Menurut peneliti dari Ohio State University, ada bukti bahwa orang yang merespons situasi yang memicu amarah dengan cara yang negatif cenderung memiliki kadar kolesterol tinggi. Kolesterol atau lemak jahat ini dapat merusak pembuluh darah arteri.
"Jika menanggapi setiap situasi pemicu kemarahan dengan hati yang panas dan emosi yang meluap-luap, maka risiko penyakit jantung serius sudah menanti di depan mata," kata peneliti seperti dilansir CNN, Selasa (14/2/2012).
Para ahli menyarankan bahwa respons terbaik dalam situasi yang memicu amarah adalah dengan menjadi kreatif dan fleksibel. Meredam kemarahan sesegera mungkin sangat penting dilakukan untuk mengurangi efek negatifnya terhadap tubuh.
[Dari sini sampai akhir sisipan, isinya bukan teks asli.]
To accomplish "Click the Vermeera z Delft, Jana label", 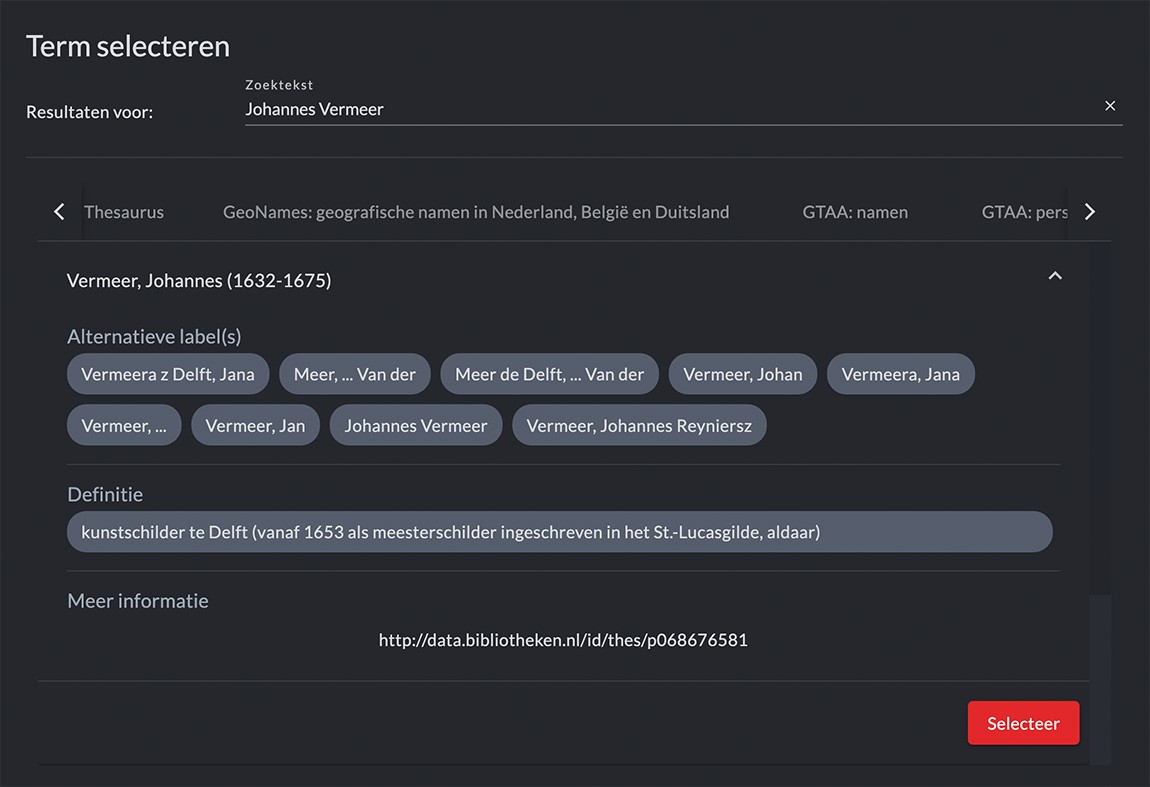I will (x=168, y=374).
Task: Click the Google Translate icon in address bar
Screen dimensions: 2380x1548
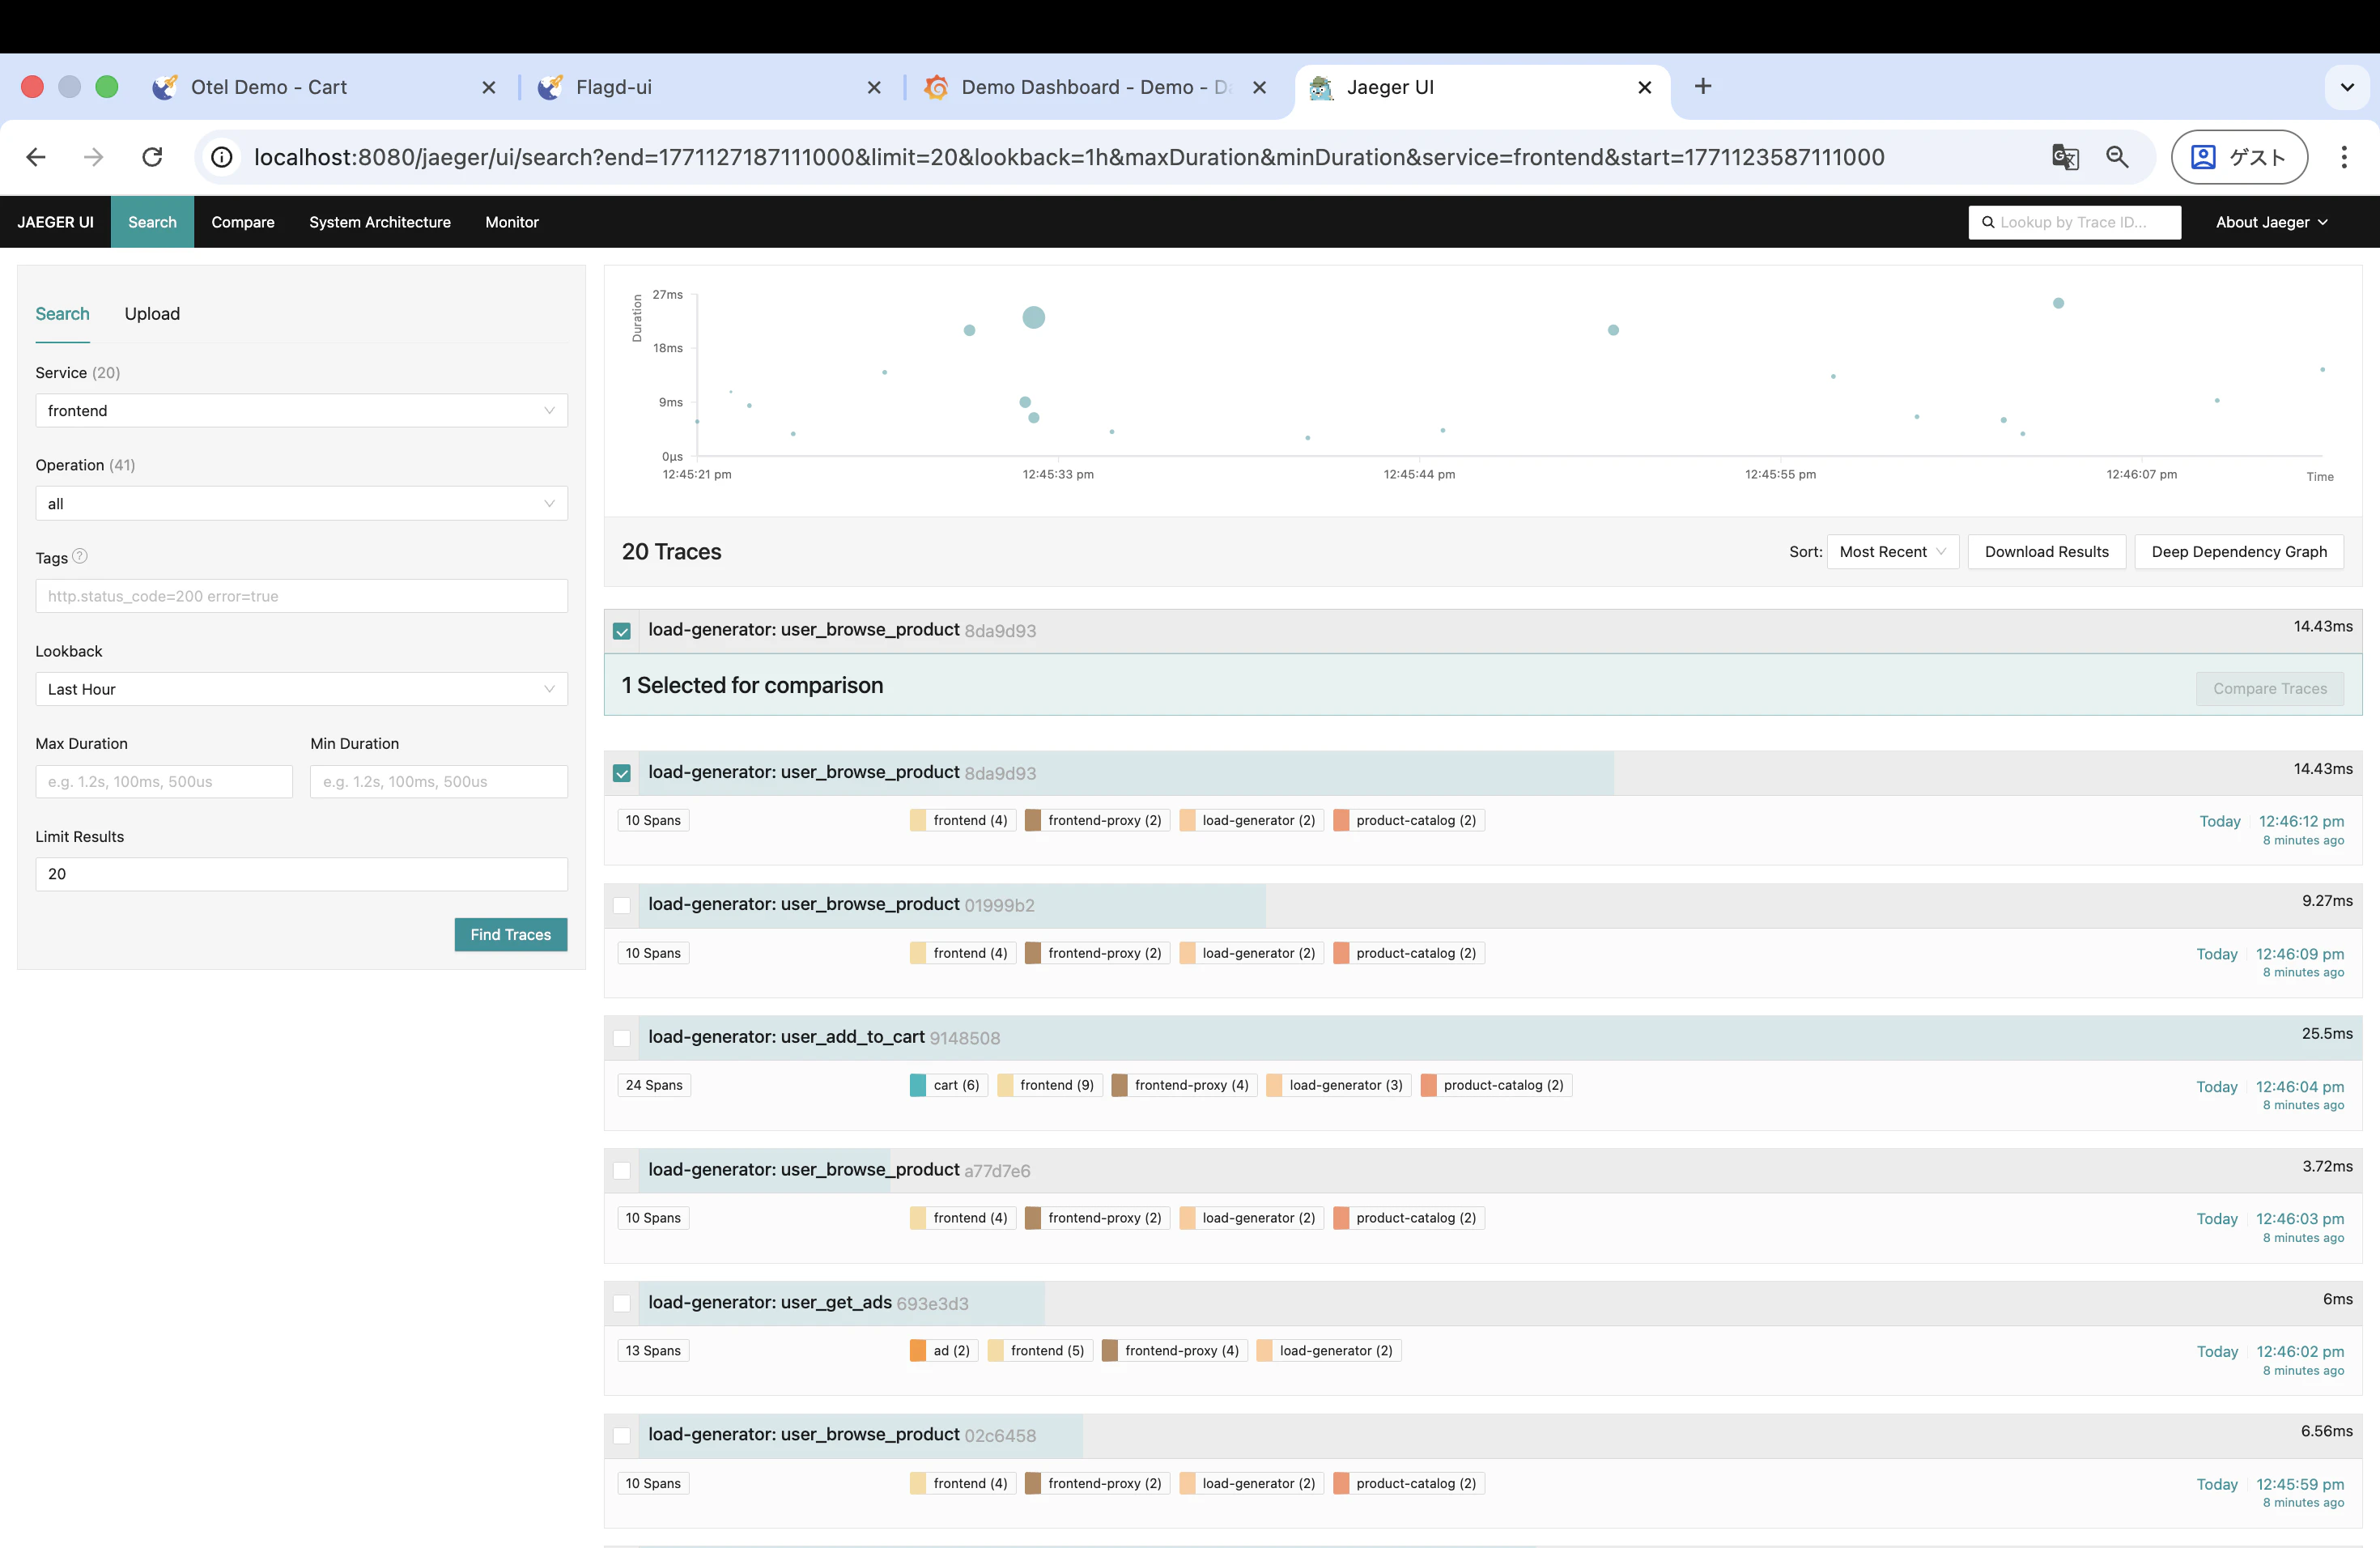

Penelitian menunjukkan bahwa peserta penelitian yang selalu bereaksi terhadap situasi pemicu kemarahan dengan cara yang negatif memiliki kadar kolesterol 'jahat' atau LDL yang lebih tinggi. Kecenderungan ini terlepas dari apakah mereka meluapkan kemarahan atau hanya menahan amarahnya.
Para peneliti juga menemukan bahwa orang yang lebih fleksibel, lebih sering menyembunyikan kemarahannya daripada menunjukkannya kepada orang lain, memiliki tingkat kolesterol jahat yang paling rendah.
Kemarahan yang dipendam lama dan intensif memicu pelepasan lemak dari jaringan ke dalam aliran darah. Tubuh melepaskan zat lemak untuk diubah menjadi energi sebagai bagian dari respons melawan atau lari terhadap bahaya yang dirasakan demi kelangsungan hidup.
Peneliti menyarankan ketika menghadapi situasi yang menyebabkan amarah, respons yang sehat adalah tetap tenang sehingga dapat segera meredakan kemarahan. Namun, pastikan agar tetap terkontrol dan tidak menjadi agresif.
Dalam situasi lain yang mengancam, seperti diomeli oleh atasan atau mengalami peristiwa yang menjengkelkan, harus dihadapi dengan tenang sampai bisa mencari jalan untuk membakar energi negatif yang ditimbulkan, bisa dengan cara berjalan cepat, berolahragaatau bertinju.